En Roma, cuando llueve, el Coliseo se refleja en los charcos de su derredor y, con un poco de fantasía, podemos volver a ver el pequeño lago que había en el lugar del anfiteatro: el lago privado de la famosa Domus Aurea de Nerón.
La gente parece volverse loca de repente, el tráfico se vuelve caótico; si un semáforo se estropea, autobuses, coches, motos se enzarzan formando un atasco pavoroso. Los vigilantes de Tráfico desaparecen como por encanto y a los automovilistas, abandonados a merced de sí mismos, les parece buena cualquier calle con tal de salir del atolladero.

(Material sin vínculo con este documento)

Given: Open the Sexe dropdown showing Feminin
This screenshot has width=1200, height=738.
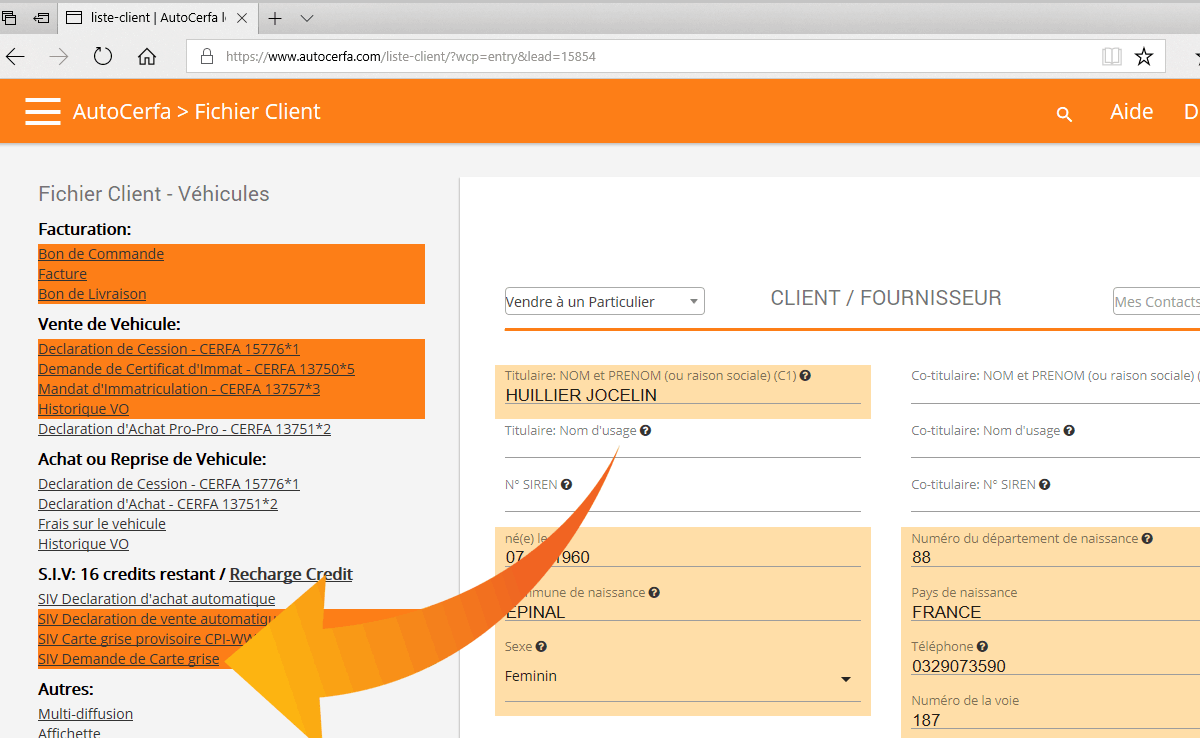Looking at the screenshot, I should [845, 679].
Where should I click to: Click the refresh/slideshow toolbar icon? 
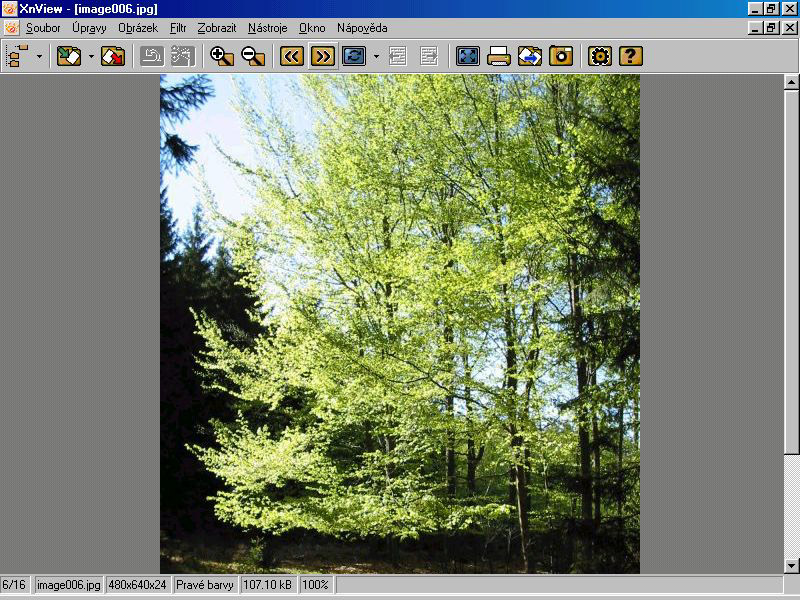354,56
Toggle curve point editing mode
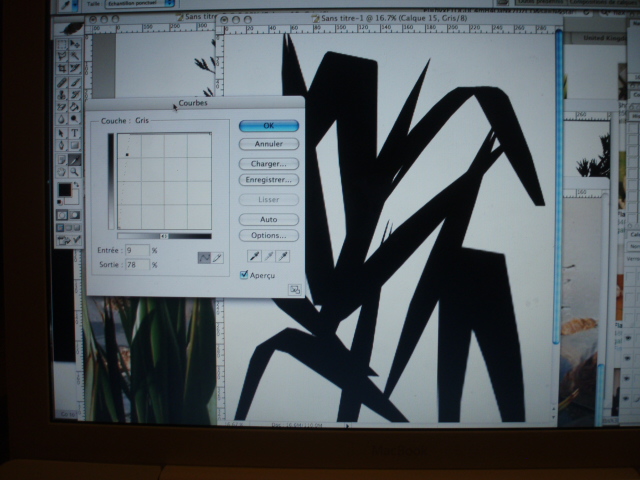This screenshot has width=640, height=480. pos(204,258)
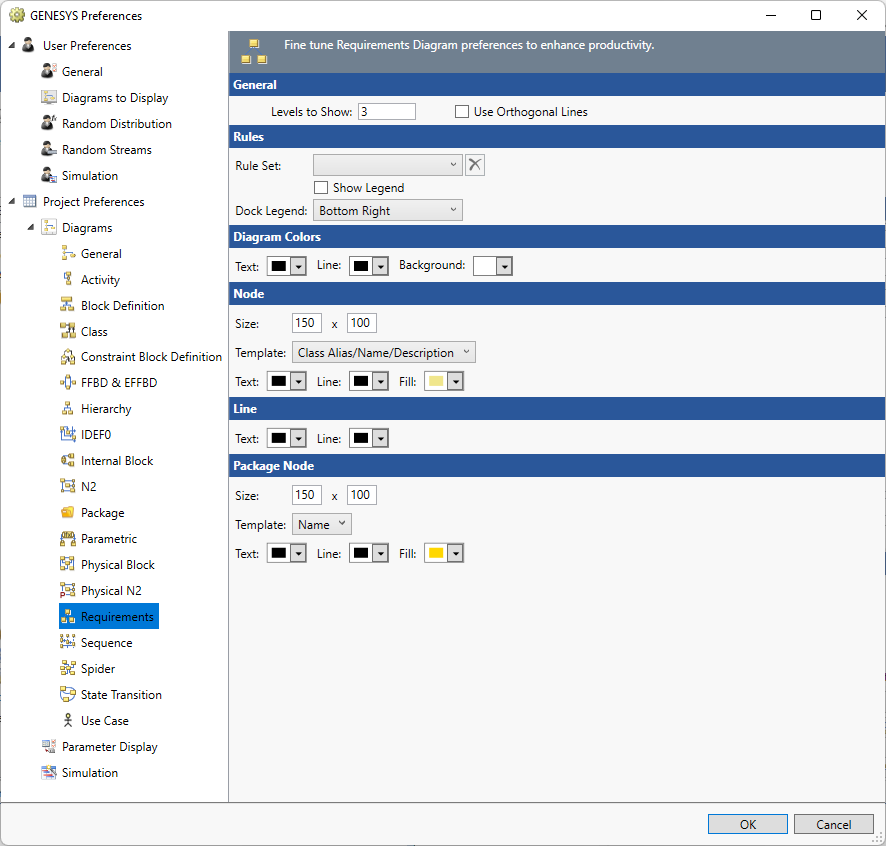Screen dimensions: 886x846
Task: Click the Package folder icon
Action: tap(68, 513)
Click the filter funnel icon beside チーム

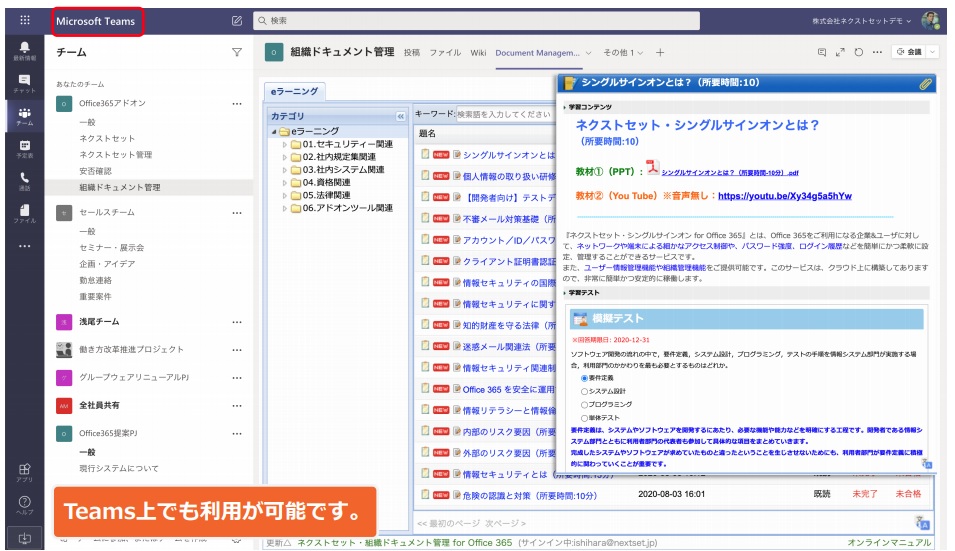[237, 52]
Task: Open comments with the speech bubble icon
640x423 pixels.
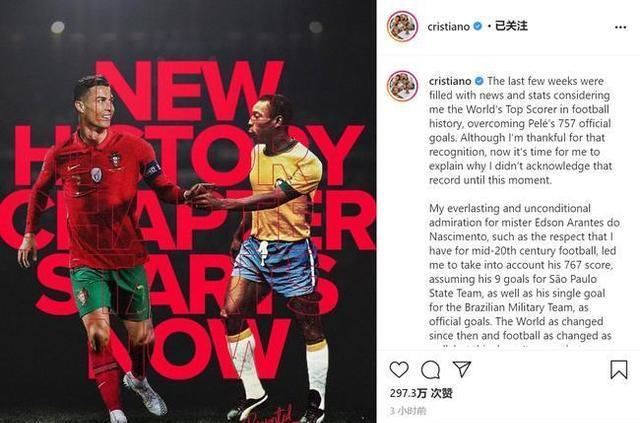Action: [430, 370]
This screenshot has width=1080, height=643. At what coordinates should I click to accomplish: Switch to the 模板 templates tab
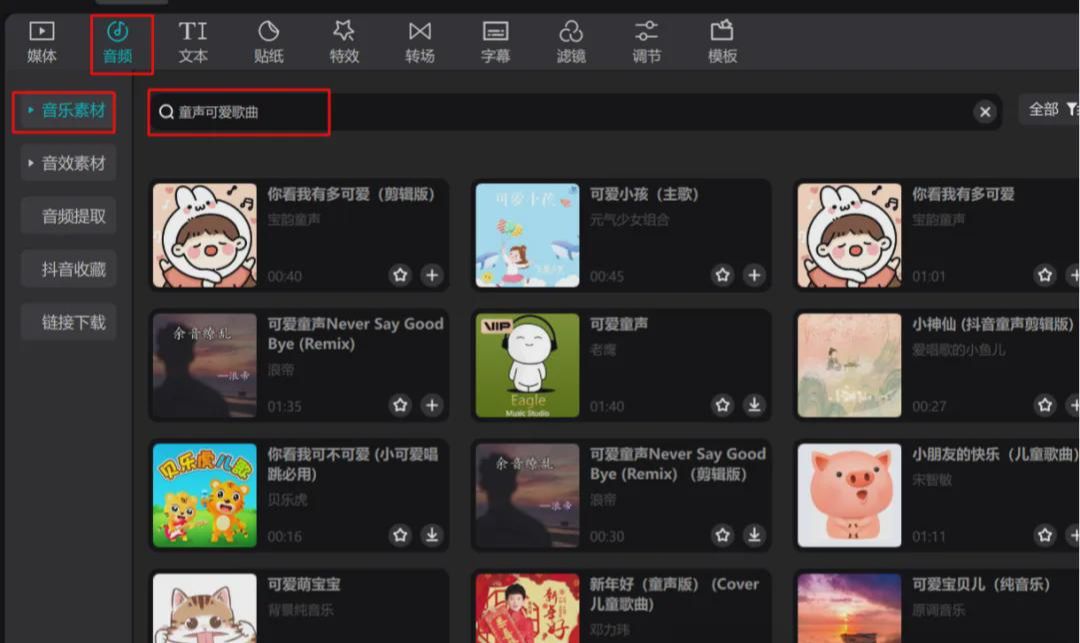tap(722, 42)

Los desagües se atascan con las hojas de los árboles y las púas de pino. El agua corre formando riachuelos a lo largo de las calles; muchas veces cubriendo la calle entera; los pobres peatones que esperan en la parada del autobús deben cuidarse de las motos y los coches que pasan a toda velocidad embarrando y salpicando todo lo que encuentran a su paso; y los vendedores ambulantes hacen su Agosto con los paraguas que les compran los sufridos transeúntes.
Apenas cesa la lluvia, todo vuelve a la normalidad, y el caos provocado por el agua se ve recompensado con el terso azul del cielo, en el que se destaca, nítida e imponente, la cúpula de San Pedro.
Verdaderamente, un día de lluvia en Roma es toda una experiencia.